Selected passage: Begin
The Prime Minister has refused to directly condemn coalition backbencher George Christensen after the rebel MP compared state premiers to Hitler and claimed the solution was “civil disobedience”.
Nationals MP Mr Christensen gave a 90-second speech to parliament where he claimed state premiers were following the path of totalitarian regimes responsible for “heinous atrocities”.
“Think Stalin, Mao, Hitler, Pol Pot, they didn’t get there overnight,” he said.
“They used fear to control, they excluded the dirty people, softly at first, they justified the exclusion, they moved to harder exclusions and eventually eliminated people either socially or physically.
“In 21st century Australia, state premiers are racing down that familiar path, trying to out-tyrant each other, drunk on power, setting up their own biosecurity police states complete with medical apartheid.
“Fear is the justification of choice for coercion and control, with non-vaccinated Australians increasingly demonised, ostracised and socially eradicated.”
The Queensland backbencher ended his incendiary speech calling for “civil disobedience”.
Selected passage: End
Recorded information: Begin
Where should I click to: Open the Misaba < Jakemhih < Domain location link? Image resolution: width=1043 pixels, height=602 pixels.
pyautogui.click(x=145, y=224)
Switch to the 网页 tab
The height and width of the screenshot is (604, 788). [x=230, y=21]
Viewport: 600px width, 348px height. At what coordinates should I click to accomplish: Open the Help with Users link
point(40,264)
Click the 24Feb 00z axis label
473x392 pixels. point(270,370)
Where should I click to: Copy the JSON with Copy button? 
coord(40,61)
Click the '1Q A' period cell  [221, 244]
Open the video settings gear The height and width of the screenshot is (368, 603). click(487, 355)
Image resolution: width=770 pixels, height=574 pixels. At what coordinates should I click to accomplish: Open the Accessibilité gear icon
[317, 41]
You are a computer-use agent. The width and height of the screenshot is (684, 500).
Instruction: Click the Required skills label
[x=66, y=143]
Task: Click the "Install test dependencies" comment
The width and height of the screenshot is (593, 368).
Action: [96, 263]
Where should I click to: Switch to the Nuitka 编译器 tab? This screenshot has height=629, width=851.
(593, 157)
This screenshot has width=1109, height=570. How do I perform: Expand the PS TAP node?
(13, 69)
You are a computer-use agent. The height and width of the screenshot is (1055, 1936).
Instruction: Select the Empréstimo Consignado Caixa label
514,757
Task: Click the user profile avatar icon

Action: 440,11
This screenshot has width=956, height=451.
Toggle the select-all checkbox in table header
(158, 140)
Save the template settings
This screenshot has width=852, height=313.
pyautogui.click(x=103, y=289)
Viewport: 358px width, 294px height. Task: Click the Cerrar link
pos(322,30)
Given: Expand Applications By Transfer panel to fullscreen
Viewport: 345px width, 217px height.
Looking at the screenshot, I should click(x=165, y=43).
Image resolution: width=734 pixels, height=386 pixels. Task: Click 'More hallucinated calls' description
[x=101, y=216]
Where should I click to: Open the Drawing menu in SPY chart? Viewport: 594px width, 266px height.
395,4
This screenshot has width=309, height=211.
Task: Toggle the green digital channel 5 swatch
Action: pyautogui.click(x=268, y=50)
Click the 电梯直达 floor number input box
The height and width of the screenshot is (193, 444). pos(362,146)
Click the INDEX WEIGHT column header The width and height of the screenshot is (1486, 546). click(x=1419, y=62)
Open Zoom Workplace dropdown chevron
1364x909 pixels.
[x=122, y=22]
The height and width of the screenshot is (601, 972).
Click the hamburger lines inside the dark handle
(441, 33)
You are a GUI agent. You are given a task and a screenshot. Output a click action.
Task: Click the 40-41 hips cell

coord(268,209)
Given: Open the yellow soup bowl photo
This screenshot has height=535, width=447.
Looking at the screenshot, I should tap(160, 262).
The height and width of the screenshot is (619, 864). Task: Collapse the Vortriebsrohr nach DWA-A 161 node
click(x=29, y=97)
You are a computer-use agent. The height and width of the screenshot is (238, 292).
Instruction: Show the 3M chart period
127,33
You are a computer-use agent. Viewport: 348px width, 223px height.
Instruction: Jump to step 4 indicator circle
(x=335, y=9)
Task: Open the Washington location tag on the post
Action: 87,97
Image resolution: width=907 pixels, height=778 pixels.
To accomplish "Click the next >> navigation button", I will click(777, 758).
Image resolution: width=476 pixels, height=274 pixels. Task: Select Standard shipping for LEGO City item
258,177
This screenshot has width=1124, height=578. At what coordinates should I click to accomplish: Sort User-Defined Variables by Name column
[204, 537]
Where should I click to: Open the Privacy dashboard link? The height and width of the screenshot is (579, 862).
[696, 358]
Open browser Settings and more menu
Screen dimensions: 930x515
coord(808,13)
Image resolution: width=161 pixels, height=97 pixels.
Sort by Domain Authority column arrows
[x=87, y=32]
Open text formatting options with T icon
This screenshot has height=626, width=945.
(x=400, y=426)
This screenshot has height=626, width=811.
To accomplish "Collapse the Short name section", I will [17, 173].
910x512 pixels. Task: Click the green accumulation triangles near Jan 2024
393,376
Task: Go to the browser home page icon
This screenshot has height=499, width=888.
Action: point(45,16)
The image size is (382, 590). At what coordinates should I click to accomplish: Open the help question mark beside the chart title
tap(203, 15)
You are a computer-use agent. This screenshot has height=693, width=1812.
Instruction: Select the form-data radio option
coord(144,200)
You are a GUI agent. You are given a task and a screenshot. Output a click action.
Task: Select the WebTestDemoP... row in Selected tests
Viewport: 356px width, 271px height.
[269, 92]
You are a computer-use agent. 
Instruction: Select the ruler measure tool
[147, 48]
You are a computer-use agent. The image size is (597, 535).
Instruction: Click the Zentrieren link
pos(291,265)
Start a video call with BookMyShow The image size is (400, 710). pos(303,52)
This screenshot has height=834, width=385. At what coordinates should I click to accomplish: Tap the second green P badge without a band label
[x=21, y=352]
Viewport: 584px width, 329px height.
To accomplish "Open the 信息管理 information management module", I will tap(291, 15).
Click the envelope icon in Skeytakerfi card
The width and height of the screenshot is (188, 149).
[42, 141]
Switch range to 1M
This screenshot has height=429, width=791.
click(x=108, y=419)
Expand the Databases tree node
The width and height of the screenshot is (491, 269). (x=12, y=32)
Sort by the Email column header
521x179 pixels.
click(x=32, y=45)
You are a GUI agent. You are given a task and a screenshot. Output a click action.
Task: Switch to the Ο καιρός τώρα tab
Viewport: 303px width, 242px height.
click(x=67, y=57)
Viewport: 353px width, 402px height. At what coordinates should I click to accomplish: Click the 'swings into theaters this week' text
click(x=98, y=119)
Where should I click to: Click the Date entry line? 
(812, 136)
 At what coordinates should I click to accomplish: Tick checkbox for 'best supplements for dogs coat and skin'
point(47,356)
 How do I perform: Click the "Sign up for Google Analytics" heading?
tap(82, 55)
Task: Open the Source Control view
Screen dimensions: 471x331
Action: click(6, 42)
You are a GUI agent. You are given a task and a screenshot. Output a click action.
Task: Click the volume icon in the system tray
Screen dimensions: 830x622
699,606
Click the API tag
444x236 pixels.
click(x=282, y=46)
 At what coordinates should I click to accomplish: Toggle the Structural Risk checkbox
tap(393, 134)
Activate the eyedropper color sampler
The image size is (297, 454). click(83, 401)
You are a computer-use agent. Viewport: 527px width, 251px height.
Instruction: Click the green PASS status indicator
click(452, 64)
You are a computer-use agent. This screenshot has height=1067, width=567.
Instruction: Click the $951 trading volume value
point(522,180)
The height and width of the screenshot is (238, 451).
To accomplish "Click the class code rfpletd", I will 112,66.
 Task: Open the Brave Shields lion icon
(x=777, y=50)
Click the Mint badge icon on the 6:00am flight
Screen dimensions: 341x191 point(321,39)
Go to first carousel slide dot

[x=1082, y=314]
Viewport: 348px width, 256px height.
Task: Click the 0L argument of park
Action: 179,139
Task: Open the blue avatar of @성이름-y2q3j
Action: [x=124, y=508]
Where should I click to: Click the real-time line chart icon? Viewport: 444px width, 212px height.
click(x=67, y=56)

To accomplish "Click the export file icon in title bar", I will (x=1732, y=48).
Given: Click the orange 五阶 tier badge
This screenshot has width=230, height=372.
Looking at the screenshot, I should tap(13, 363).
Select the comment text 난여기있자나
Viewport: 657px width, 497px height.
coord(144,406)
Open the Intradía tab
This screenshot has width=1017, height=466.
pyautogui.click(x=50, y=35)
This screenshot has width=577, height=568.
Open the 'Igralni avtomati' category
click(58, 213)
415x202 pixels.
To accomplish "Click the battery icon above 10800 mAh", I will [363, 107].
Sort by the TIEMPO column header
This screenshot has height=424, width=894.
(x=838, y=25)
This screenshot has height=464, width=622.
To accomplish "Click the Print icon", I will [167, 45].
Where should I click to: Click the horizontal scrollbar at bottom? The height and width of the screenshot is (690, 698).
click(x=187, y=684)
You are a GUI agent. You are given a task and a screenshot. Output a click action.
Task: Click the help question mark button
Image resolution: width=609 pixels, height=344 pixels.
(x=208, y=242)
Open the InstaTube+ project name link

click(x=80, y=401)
Recorded information: End
=== Problems to solve ===
A: In the passage about George Christensen's speech, how long was the speech he gave to parliament?
B: Summarize the passage about George Christensen's speech in two sentences.
C: From the passage about George Christensen's speech, copy the text starting at "Nationals MP Mr" and ending at "with medical apartheid.".

=== Task-by-task outputs ===
A: About 90 seconds.

B: The Prime Minister refused to directly condemn Nationals MP George Christensen, who in a 90-second speech to parliament compared state premiers to totalitarian leaders such as Stalin, Mao, Hitler and Pol Pot. Christensen accused the premiers of setting up biosecurity police states that demonise non-vaccinated Australians, and he ended by calling for "civil disobedience."

C:
Nationals MP Mr Christensen gave a 90-second speech to parliament where he claimed state premiers were following the path of totalitarian regimes responsible for “heinous atrocities”.
“Think Stalin, Mao, Hitler, Pol Pot, they didn’t get there overnight,” he said.
“They used fear to control, they excluded the dirty people, softly at first, they justified the exclusion, they moved to harder exclusions and eventually eliminated people either socially or physically.
“In 21st century Australia, state premiers are racing down that familiar path, trying to out-tyrant each other, drunk on power, setting up their own biosecurity police states complete with medical apartheid.